Working data section start

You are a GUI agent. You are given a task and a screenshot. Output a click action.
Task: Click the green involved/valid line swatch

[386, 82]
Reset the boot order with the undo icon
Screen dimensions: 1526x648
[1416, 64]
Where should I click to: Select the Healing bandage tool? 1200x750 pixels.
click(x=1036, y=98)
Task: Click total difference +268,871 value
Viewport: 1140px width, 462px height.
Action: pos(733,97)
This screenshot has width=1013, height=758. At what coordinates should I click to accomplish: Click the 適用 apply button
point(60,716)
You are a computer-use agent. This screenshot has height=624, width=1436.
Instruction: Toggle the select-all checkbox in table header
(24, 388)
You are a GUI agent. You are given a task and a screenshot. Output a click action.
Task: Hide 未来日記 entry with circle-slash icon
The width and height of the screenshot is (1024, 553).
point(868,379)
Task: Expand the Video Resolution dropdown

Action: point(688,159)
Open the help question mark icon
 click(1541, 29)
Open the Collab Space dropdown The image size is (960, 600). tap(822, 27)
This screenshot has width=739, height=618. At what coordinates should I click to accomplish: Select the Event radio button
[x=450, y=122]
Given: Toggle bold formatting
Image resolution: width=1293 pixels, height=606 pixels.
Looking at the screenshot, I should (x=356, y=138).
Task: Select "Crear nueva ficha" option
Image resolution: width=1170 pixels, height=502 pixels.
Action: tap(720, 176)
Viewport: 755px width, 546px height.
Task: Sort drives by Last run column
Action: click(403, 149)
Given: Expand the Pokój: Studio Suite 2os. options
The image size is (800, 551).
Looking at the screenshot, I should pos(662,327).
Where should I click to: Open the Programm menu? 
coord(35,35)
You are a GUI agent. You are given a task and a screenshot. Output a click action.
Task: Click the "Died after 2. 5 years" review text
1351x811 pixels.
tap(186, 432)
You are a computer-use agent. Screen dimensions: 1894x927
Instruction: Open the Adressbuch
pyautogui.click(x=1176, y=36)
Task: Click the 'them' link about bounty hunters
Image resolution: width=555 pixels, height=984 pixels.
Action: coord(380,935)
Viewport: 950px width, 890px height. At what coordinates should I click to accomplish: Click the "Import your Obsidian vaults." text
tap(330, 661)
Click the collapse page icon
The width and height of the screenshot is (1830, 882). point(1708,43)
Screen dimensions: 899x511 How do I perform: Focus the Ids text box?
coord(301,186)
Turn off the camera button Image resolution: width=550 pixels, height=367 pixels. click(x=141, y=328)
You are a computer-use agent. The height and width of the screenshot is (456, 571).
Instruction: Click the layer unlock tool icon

Working data section end

_Task brief:_
Using the data above, repeat every line exactly.

_Task solution:_
You are a GUI agent. You are given a task and a screenshot. Output a click action.
Task: Click the green involved/valid line swatch

[386, 82]
Reset the boot order with the undo icon
Screen dimensions: 1526x648
[1416, 64]
Where should I click to: Select the Healing bandage tool? 1200x750 pixels.
click(x=1036, y=98)
Task: Click total difference +268,871 value
Viewport: 1140px width, 462px height.
Action: pos(733,97)
This screenshot has width=1013, height=758. At what coordinates should I click to accomplish: Click the 適用 apply button
point(60,716)
You are a computer-use agent. This screenshot has height=624, width=1436.
Instruction: Toggle the select-all checkbox in table header
(24, 388)
You are a GUI agent. You are given a task and a screenshot. Output a click action.
Task: Hide 未来日記 entry with circle-slash icon
The width and height of the screenshot is (1024, 553).
point(868,379)
Task: Expand the Video Resolution dropdown

Action: point(688,159)
Open the help question mark icon
 click(1541, 29)
Open the Collab Space dropdown The image size is (960, 600). tap(822, 27)
This screenshot has width=739, height=618. At what coordinates should I click to accomplish: Select the Event radio button
[x=450, y=122]
Given: Toggle bold formatting
Image resolution: width=1293 pixels, height=606 pixels.
Looking at the screenshot, I should (x=356, y=138).
Task: Select "Crear nueva ficha" option
Image resolution: width=1170 pixels, height=502 pixels.
Action: tap(720, 176)
Viewport: 755px width, 546px height.
Task: Sort drives by Last run column
Action: click(403, 149)
Given: Expand the Pokój: Studio Suite 2os. options
The image size is (800, 551).
Looking at the screenshot, I should pos(662,327).
Where should I click to: Open the Programm menu? 
coord(35,35)
You are a GUI agent. You are given a task and a screenshot. Output a click action.
Task: Click the "Died after 2. 5 years" review text
1351x811 pixels.
tap(186, 432)
You are a computer-use agent. Screen dimensions: 1894x927
Instruction: Open the Adressbuch
pyautogui.click(x=1176, y=36)
Task: Click the 'them' link about bounty hunters
Image resolution: width=555 pixels, height=984 pixels.
Action: coord(380,935)
Viewport: 950px width, 890px height. At what coordinates should I click to accomplish: Click the "Import your Obsidian vaults." text
tap(330, 661)
Click the collapse page icon
The width and height of the screenshot is (1830, 882). point(1708,43)
Screen dimensions: 899x511 How do I perform: Focus the Ids text box?
coord(301,186)
Turn off the camera button Image resolution: width=550 pixels, height=367 pixels. click(x=141, y=328)
You are a computer-use agent. The height and width of the screenshot is (456, 571).
Instruction: Click the layer unlock tool icon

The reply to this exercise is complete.